Tunable absorption spectrum splitting in a pulse-driven three-level system

TL;DR

This paper demonstrates how periodic pulse sequences can be used to control and modulate the absorption spectrum of a three-level quantum system, enabling tunable spectral features with minimal dependence on pulse carrier frequency.

Contribution

It introduces a method to modulate the absorption spectrum of a three-level system using periodic pulses, revealing tunable spectral splitting similar to Autler-Townes doublets.

Findings

Absorption spectrum shows Autler-Townes doublet with inter-pulse delay control.

Spectrum is largely independent of pulse carrier frequency.

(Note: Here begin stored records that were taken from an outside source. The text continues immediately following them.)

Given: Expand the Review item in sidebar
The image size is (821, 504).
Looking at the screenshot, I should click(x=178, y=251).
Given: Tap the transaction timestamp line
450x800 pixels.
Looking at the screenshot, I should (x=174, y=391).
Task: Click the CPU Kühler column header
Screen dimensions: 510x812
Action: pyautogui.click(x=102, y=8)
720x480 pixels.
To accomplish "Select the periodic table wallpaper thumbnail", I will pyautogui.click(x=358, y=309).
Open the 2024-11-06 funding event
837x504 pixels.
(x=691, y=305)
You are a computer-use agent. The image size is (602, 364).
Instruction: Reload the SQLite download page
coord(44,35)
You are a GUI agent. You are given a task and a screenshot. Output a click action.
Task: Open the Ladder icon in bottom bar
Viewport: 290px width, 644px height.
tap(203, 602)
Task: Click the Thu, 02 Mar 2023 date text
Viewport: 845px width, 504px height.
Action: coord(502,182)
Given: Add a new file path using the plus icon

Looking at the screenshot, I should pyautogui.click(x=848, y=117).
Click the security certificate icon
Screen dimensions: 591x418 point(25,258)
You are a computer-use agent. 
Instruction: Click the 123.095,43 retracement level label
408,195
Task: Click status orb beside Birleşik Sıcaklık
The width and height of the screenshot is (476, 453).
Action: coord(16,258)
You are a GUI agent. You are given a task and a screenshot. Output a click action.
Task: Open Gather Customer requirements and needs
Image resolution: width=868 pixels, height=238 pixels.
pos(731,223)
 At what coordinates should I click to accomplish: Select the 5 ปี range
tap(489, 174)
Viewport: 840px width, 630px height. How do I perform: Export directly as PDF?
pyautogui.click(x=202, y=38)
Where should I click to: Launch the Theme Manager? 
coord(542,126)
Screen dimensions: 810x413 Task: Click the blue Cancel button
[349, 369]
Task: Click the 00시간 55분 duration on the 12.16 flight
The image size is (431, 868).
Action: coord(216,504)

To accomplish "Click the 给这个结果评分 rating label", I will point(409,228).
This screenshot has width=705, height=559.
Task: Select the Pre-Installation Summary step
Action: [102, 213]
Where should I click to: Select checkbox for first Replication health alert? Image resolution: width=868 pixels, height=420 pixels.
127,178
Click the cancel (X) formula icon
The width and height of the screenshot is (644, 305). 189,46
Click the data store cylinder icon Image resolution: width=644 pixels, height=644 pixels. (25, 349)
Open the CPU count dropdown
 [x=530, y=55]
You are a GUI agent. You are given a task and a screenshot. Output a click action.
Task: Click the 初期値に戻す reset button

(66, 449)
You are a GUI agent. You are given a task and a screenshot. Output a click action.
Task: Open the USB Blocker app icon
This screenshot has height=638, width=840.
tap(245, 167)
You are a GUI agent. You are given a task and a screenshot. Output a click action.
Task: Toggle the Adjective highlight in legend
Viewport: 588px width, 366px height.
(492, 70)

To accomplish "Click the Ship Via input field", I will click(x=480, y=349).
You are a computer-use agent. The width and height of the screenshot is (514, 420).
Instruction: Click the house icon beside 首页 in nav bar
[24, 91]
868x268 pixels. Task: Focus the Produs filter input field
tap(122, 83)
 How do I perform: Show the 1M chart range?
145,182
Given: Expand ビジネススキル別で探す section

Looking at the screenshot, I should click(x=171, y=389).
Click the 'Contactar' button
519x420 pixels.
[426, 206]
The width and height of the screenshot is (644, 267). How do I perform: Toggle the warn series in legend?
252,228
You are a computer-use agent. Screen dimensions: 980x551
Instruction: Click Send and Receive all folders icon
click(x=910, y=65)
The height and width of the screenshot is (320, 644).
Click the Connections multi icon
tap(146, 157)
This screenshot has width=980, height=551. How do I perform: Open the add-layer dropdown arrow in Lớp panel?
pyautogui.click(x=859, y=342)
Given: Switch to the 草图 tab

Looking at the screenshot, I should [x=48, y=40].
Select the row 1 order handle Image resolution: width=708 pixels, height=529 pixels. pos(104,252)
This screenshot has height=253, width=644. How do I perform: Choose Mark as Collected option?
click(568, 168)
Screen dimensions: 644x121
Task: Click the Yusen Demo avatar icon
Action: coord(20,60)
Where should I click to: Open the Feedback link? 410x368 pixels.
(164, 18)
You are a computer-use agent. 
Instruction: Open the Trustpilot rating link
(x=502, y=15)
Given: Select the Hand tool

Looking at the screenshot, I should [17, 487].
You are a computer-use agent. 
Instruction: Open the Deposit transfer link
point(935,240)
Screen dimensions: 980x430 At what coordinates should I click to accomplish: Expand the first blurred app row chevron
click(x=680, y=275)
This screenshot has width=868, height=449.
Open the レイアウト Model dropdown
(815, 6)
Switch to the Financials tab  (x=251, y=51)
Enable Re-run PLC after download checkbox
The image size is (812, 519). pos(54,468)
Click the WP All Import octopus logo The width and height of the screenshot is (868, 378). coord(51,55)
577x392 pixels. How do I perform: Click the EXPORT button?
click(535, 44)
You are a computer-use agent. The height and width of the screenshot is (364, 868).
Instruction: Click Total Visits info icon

Pulse-driven control enables spectral modulation in three-level systems.

Abstract

When a two-level system is driven on resonance by a strong incident field, its emission spectrum is characterized by the well-known Mollow triplet. If the absorption from the excited state, in this continuously driven two-level system, to a third, higher energy level, is probed by a weak field, the resulting absorption spectrum features the Autler-Townes doublet with two peaks separated by the Rabi frequency of the strong driving field. It has been shown that when the two-level system is instead driven by a periodic pulse sequence, the emission spectrum obtained has similarities with the Mollow triplet even though the system is only driven during the short application time of the pulses and is allowed to evolve freely between pulses. Here, we evaluate the absorption spectrum of the three-level system in the ladder/cascade configuration when the bottom two levels are driven by a periodic pulse sequence while the transition between the middle and the highest level is probed by a weak field. The absorption spectrum displays similarities with the Autler-Townes doublet with frequency separation between the main peaks defined by the inter-pulse delay. In addition, this spectrum shows little dependence on the pulse carrier frequency. These results demonstrate the capacity to modulate the absorption spectrum of a three-level system with experimentally achievable pulse protocols.